Start of RECORDS SHOWN
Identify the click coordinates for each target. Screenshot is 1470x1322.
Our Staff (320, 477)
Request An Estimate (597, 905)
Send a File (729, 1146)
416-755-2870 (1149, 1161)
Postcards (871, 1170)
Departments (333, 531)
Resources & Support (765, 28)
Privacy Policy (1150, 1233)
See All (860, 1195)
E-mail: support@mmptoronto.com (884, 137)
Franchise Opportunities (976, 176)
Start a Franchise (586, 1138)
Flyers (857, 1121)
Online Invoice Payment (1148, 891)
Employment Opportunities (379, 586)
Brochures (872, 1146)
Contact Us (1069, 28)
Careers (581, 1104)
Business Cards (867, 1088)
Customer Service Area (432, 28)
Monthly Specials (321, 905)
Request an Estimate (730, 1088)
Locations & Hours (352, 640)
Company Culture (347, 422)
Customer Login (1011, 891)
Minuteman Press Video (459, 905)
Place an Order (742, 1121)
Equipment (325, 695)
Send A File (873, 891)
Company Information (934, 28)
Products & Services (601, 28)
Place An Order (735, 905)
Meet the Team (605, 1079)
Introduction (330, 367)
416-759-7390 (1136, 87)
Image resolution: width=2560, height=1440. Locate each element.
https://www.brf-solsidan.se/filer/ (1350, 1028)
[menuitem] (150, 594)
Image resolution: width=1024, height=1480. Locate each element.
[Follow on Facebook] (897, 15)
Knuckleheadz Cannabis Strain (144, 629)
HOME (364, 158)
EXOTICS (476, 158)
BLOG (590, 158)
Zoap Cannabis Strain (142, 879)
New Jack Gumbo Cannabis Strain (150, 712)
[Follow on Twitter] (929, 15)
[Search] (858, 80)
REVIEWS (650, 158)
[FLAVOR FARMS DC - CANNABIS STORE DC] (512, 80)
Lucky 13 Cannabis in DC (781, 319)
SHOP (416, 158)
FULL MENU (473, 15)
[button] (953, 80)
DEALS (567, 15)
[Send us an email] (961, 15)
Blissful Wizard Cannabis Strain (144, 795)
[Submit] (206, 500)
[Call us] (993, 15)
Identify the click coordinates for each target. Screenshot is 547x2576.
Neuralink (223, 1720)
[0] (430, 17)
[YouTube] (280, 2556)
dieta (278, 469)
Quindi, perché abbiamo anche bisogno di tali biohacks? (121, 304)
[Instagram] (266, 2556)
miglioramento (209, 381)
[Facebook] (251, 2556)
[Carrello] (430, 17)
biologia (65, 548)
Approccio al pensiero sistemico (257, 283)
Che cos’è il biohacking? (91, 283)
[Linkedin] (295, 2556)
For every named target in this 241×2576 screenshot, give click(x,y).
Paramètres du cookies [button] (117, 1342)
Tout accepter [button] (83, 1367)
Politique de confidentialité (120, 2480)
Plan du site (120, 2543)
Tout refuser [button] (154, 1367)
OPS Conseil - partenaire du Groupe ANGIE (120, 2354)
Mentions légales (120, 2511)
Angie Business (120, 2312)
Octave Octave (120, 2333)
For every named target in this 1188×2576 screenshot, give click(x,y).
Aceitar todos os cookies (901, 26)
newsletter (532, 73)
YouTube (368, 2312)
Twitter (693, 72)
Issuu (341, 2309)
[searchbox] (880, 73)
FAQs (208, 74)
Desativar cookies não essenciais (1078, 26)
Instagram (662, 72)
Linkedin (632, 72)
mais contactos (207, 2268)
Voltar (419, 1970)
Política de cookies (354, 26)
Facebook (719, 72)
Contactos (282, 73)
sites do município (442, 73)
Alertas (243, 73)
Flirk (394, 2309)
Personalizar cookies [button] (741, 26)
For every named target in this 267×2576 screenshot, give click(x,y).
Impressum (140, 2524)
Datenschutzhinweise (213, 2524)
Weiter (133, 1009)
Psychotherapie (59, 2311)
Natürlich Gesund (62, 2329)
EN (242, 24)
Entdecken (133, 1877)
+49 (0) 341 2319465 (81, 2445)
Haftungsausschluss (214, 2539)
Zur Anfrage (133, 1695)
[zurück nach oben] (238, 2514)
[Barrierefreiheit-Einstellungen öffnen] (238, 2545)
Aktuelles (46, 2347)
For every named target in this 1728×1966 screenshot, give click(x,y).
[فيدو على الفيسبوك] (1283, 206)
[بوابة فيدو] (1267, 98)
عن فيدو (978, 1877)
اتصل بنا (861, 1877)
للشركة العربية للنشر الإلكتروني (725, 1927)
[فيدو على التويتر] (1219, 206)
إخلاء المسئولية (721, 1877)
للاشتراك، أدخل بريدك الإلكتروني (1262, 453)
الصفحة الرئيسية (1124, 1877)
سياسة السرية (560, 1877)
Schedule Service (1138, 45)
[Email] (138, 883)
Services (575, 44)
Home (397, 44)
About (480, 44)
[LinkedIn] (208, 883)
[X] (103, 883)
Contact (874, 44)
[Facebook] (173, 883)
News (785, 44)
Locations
End of RECORDS SHOWN
Return the records in full, exactly as they read.

Identify the click coordinates for each target. Screenshot is 1470x1322.
Our Staff (320, 477)
Request An Estimate (597, 905)
Send a File (729, 1146)
416-755-2870 (1149, 1161)
Postcards (871, 1170)
Departments (333, 531)
Resources & Support (765, 28)
Privacy Policy (1150, 1233)
See All (860, 1195)
E-mail: support@mmptoronto.com (884, 137)
Franchise Opportunities (976, 176)
Start a Franchise (586, 1138)
Flyers (857, 1121)
Online Invoice Payment (1148, 891)
Employment Opportunities (379, 586)
Brochures (872, 1146)
Contact Us (1069, 28)
Careers (581, 1104)
Business Cards (867, 1088)
Customer Service Area (432, 28)
Monthly Specials (321, 905)
Request an Estimate (730, 1088)
Locations & Hours (352, 640)
Company Culture (347, 422)
Customer Login (1011, 891)
Minuteman Press Video (459, 905)
Place an Order (742, 1121)
Equipment (325, 695)
Send A File (873, 891)
Company Information (934, 28)
Products & Services (601, 28)
Place An Order (735, 905)
Meet the Team (605, 1079)
Introduction (330, 367)
416-759-7390 (1136, 87)
Image resolution: width=2560, height=1440. Locate each element.
https://www.brf-solsidan.se/filer/ (1350, 1028)
[menuitem] (150, 594)
Image resolution: width=1024, height=1480. Locate each element.
[Follow on Facebook] (897, 15)
Knuckleheadz Cannabis Strain (144, 629)
HOME (364, 158)
EXOTICS (476, 158)
BLOG (590, 158)
Zoap Cannabis Strain (142, 879)
New Jack Gumbo Cannabis Strain (150, 712)
[Follow on Twitter] (929, 15)
[Search] (858, 80)
REVIEWS (650, 158)
[FLAVOR FARMS DC - CANNABIS STORE DC] (512, 80)
Lucky 13 Cannabis in DC (781, 319)
SHOP (416, 158)
FULL MENU (473, 15)
[button] (953, 80)
DEALS (567, 15)
[Send us an email] (961, 15)
Blissful Wizard Cannabis Strain (144, 795)
[Submit] (206, 500)
[Call us] (993, 15)
Identify the click coordinates for each target. Screenshot is 547x2576.
Neuralink (223, 1720)
[0] (430, 17)
[YouTube] (280, 2556)
dieta (278, 469)
Quindi, perché abbiamo anche bisogno di tali biohacks? (121, 304)
[Instagram] (266, 2556)
miglioramento (209, 381)
[Facebook] (251, 2556)
[Carrello] (430, 17)
biologia (65, 548)
Approccio al pensiero sistemico (257, 283)
Che cos’è il biohacking? (91, 283)
[Linkedin] (295, 2556)
For every named target in this 241×2576 screenshot, give click(x,y).
Paramètres du cookies [button] (117, 1342)
Tout accepter [button] (83, 1367)
Politique de confidentialité (120, 2480)
Plan du site (120, 2543)
Tout refuser [button] (154, 1367)
OPS Conseil - partenaire du Groupe ANGIE (120, 2354)
Mentions légales (120, 2511)
Angie Business (120, 2312)
Octave Octave (120, 2333)
For every named target in this 1188×2576 screenshot, give click(x,y).
Aceitar todos os cookies (901, 26)
newsletter (532, 73)
YouTube (368, 2312)
Twitter (693, 72)
Issuu (341, 2309)
[searchbox] (880, 73)
FAQs (208, 74)
Desativar cookies não essenciais (1078, 26)
Instagram (662, 72)
Linkedin (632, 72)
mais contactos (207, 2268)
Voltar (419, 1970)
Política de cookies (354, 26)
Facebook (719, 72)
Contactos (282, 73)
sites do município (442, 73)
Alertas (243, 73)
Flirk (394, 2309)
Personalizar cookies [button] (741, 26)
For every named target in this 267×2576 screenshot, give click(x,y).
Impressum (140, 2524)
Datenschutzhinweise (213, 2524)
Weiter (133, 1009)
Psychotherapie (59, 2311)
Natürlich Gesund (62, 2329)
EN (242, 24)
Entdecken (133, 1877)
+49 (0) 341 2319465 (81, 2445)
Haftungsausschluss (214, 2539)
Zur Anfrage (133, 1695)
[zurück nach oben] (238, 2514)
[Barrierefreiheit-Einstellungen öffnen] (238, 2545)
Aktuelles (46, 2347)
For every named target in this 1728×1966 screenshot, give click(x,y).
[فيدو على الفيسبوك] (1283, 206)
[بوابة فيدو] (1267, 98)
عن فيدو (978, 1877)
اتصل بنا (861, 1877)
للشركة العربية للنشر الإلكتروني (725, 1927)
[فيدو على التويتر] (1219, 206)
إخلاء المسئولية (721, 1877)
للاشتراك، أدخل بريدك الإلكتروني (1262, 453)
الصفحة الرئيسية (1124, 1877)
سياسة السرية (560, 1877)
Schedule Service (1138, 45)
[Email] (138, 883)
Services (575, 44)
Home (397, 44)
About (480, 44)
[LinkedIn] (208, 883)
[X] (103, 883)
Contact (874, 44)
[Facebook] (173, 883)
News (785, 44)
Locations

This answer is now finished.